Sobre isso, Tamiris Melo, professora de direito da Estácio, destaca que expressões racistas ainda permeiam diversas esferas do cotidiano, desde discursos comuns até a presença na mídia e em instituições. Identificar e compreender essas expressões tornam-se cruciais para um enfrentamento eficaz. “É necessário utilizar o Dia da Consciência Negra como um momento de reflexão coletiva, não apenas para relembrar as lutas do passado, mas também para analisar criticamente o presente e construir um futuro mais inclusivo”, enfatiza.

FOTO: Arquivo pessoal - Advogada do Núcleo de Práticas Jurídicas da Estácio Tamires Oliveira

A docente comenta que alguns termos e expressões da sociedade carregam falas racistas e precisam ser abolidas ou substituídas do vocabulário. “Expressões como ‘mulata’, ‘não sou tuas negras’, ‘nasceu com um pé na cozinha’, ‘amanhã é dia de branco’, ‘denegrir’, ‘inveja branca’, ‘a coisa tá preta’, ‘meia tigela’, ‘doméstica’, ‘nhaca’, ‘criado-mudo’ e tantas outras expressões precisam sair do nosso vocabulário. A fala também pode ser uma ferramenta importante para o combate contra o racismo”, explica.

Tamires ainda explica que mesmo se uma pessoa se desculpar pelo ato racista ao chamar uma pessoa negra por essas expressões, ela passará pelas punições previstas em lei e caracterizadas por injúria racial: "O que a gente precisa entender é que hoje injúrias raciais são crimes e eles [indivíduos que cometeram racismo] são punidos com prisão.
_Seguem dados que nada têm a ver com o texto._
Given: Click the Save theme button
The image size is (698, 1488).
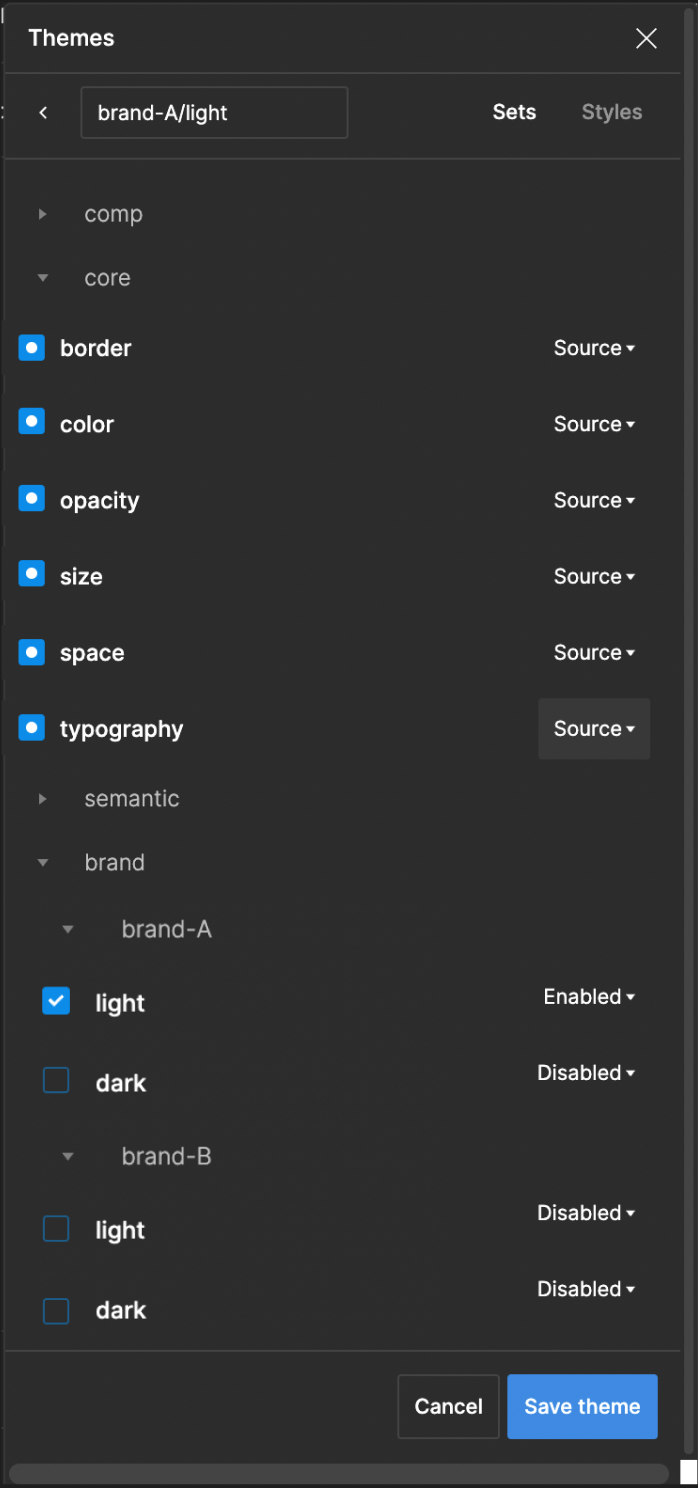Looking at the screenshot, I should click(582, 1406).
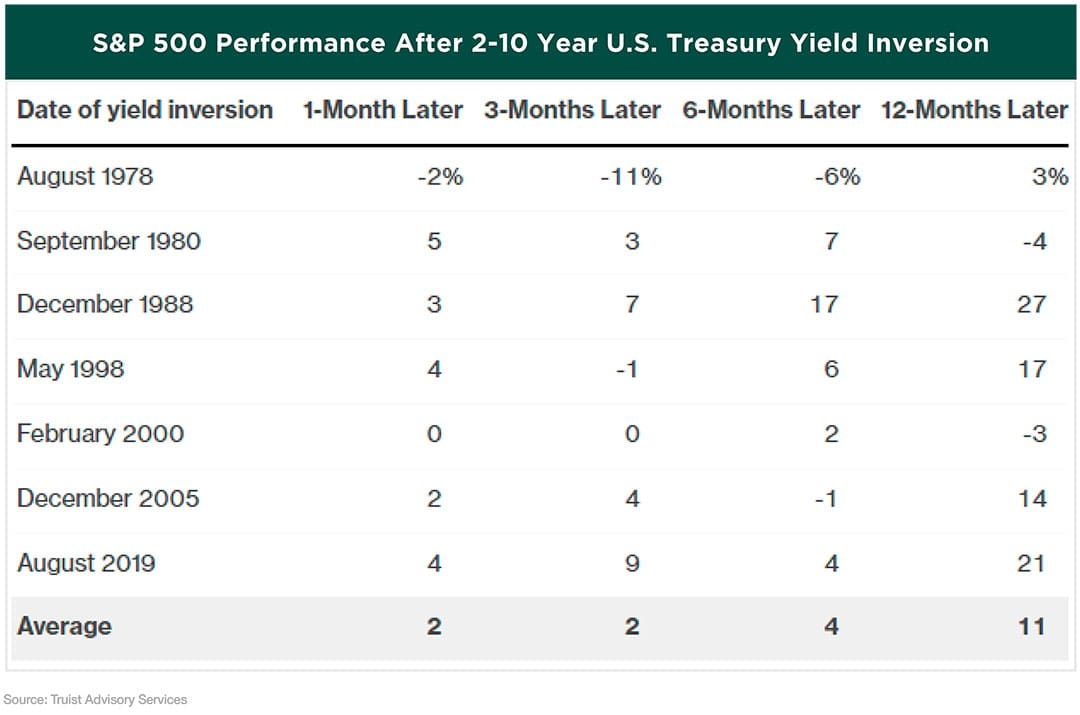The height and width of the screenshot is (715, 1080).
Task: Select the "1-Month Later" column header
Action: tap(383, 110)
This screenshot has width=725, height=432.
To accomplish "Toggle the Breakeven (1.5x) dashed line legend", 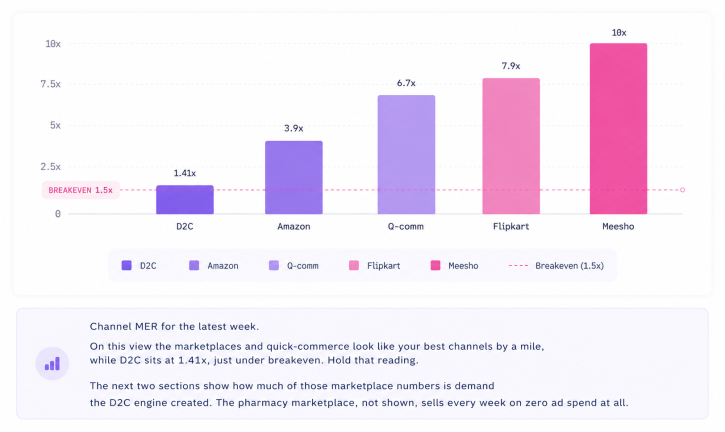I will (556, 265).
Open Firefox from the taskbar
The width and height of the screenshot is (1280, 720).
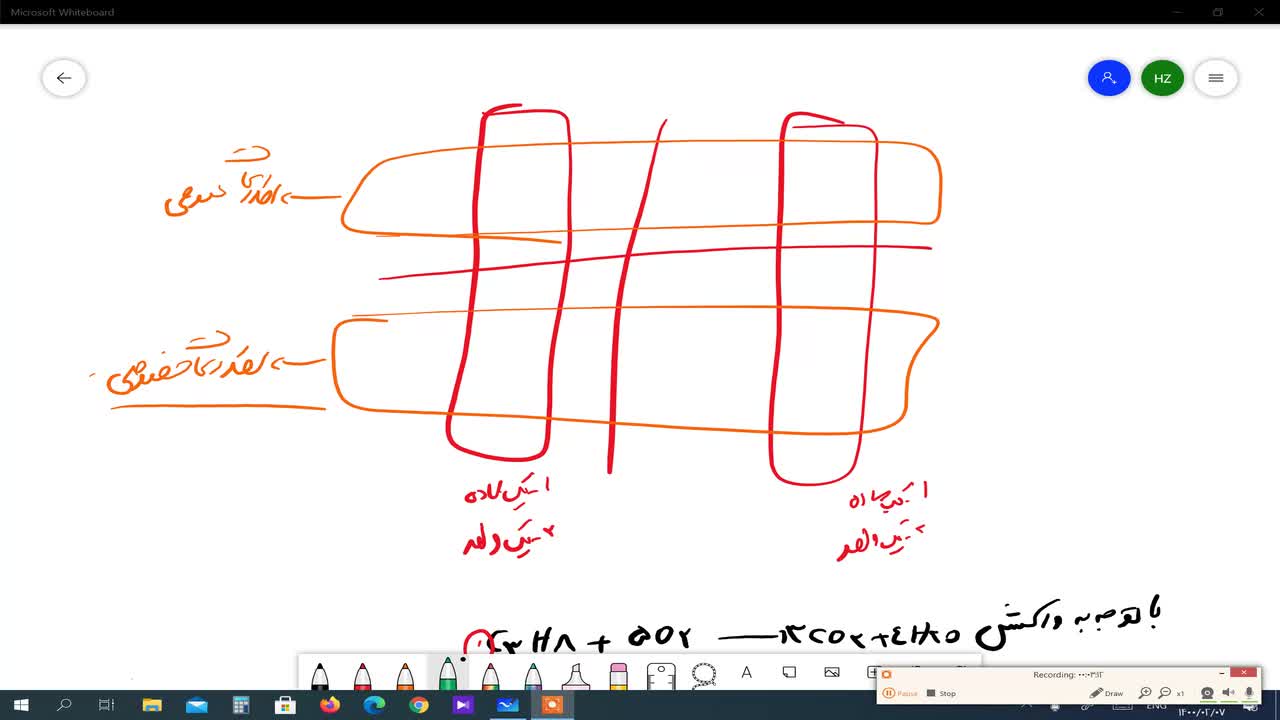click(330, 705)
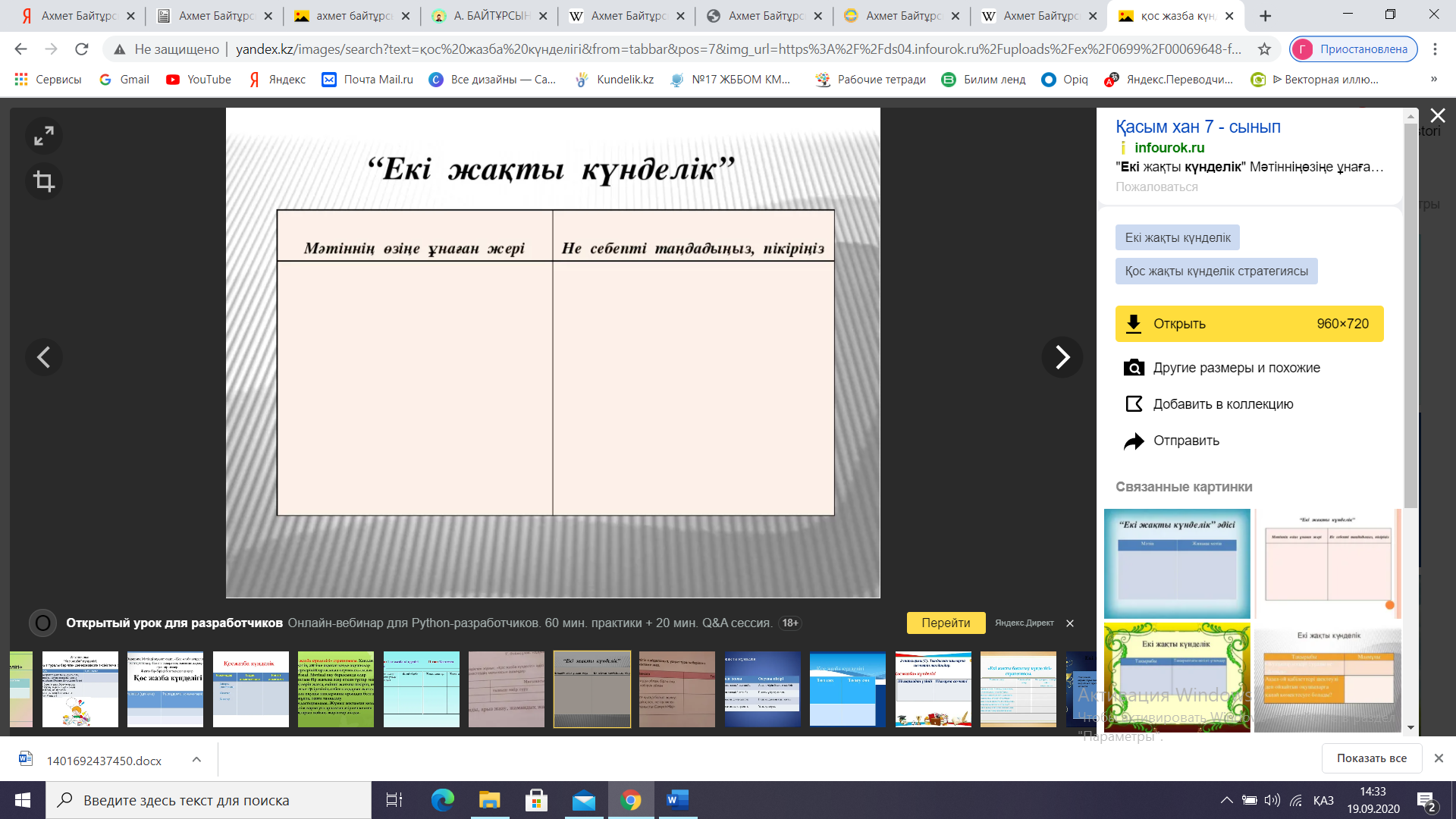Reload the page with the refresh icon
This screenshot has width=1456, height=819.
pos(82,49)
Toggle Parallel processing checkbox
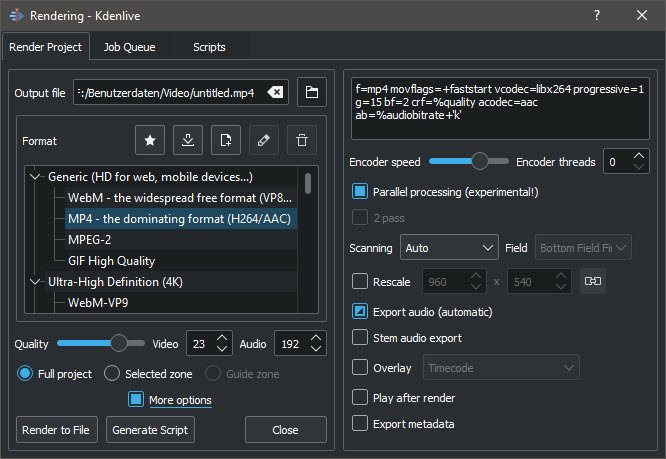Viewport: 666px width, 459px height. [360, 190]
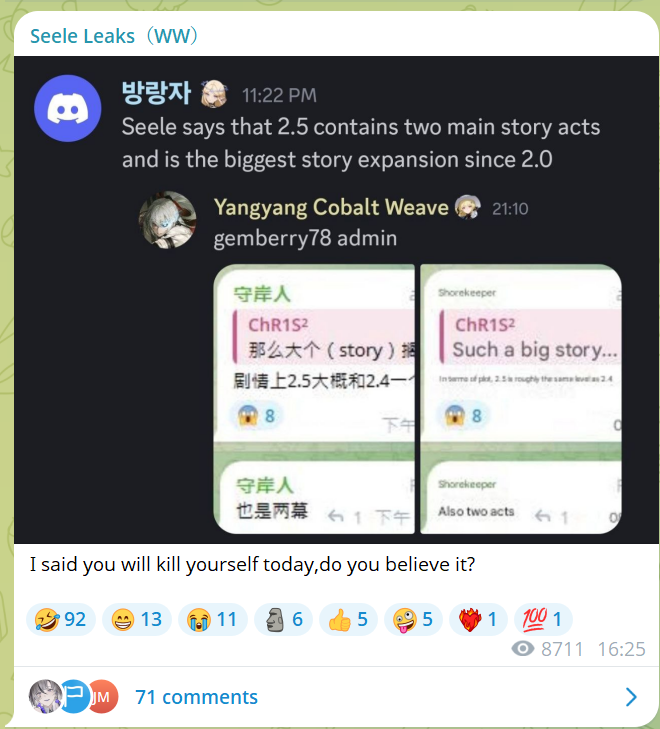Toggle the grinning reaction with 13

pos(137,619)
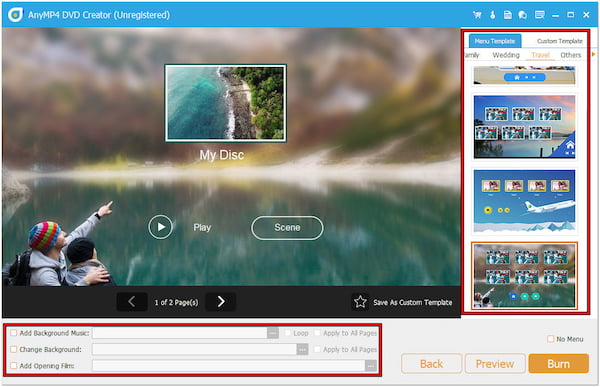
Task: Check the No Menu option
Action: [550, 339]
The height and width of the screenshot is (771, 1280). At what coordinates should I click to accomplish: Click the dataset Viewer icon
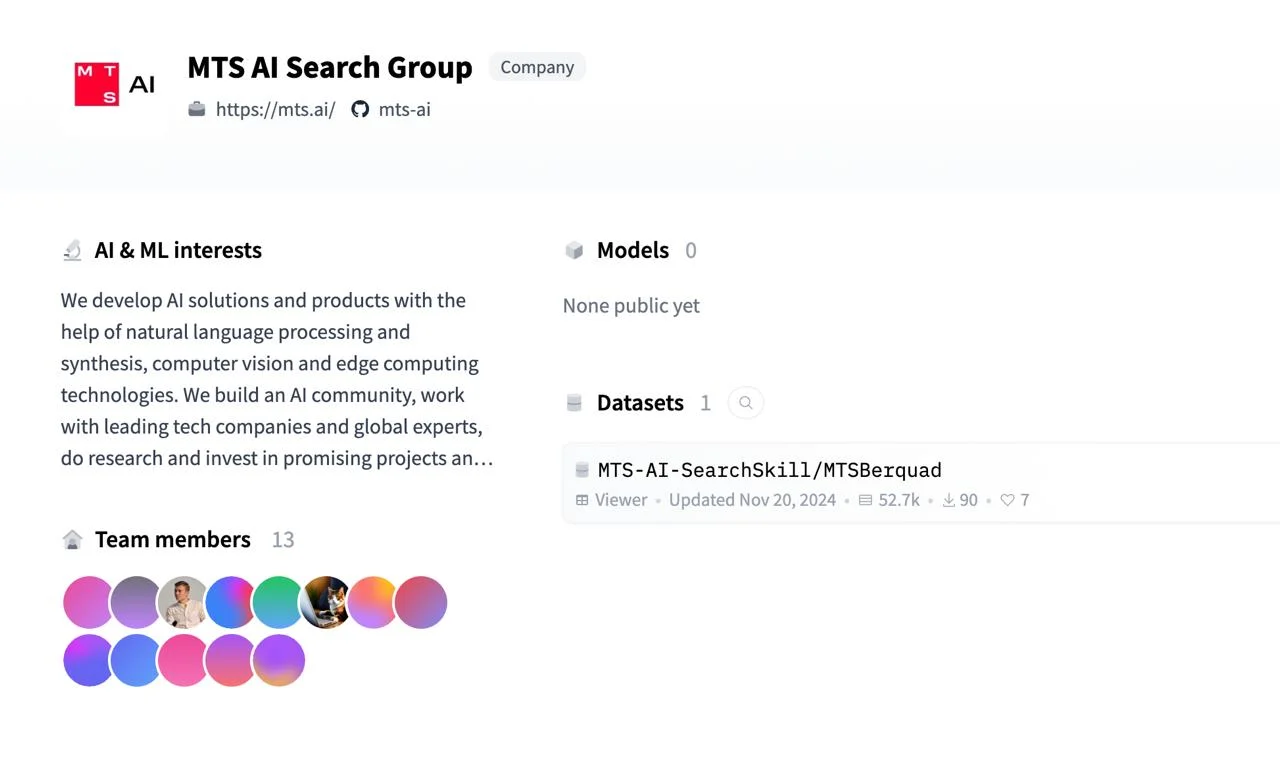click(582, 500)
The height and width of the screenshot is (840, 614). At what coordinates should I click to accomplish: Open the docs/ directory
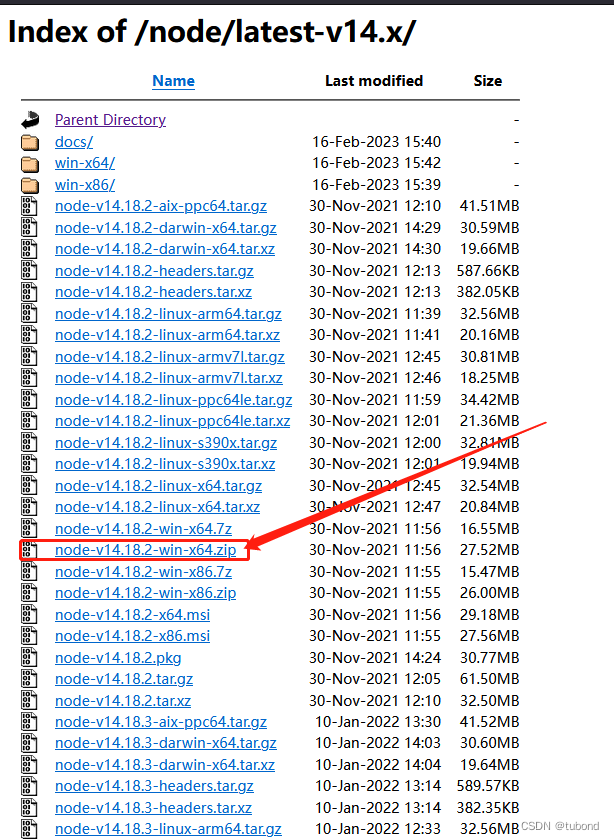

Inclusive, o crime de racismo é um crime inafiançável. Então, independente da pessoa se retratar ou não, ela precisa ser penalizada para que ela possa se avaliar. [...] Hoje em dia, as leis têm evoluído e a compreensão social também, então mesmo que ela se justifique, e possa tentar se retratar, ela pode ser responsabilizada cível e criminalmente pela sua conduta danosa e racista."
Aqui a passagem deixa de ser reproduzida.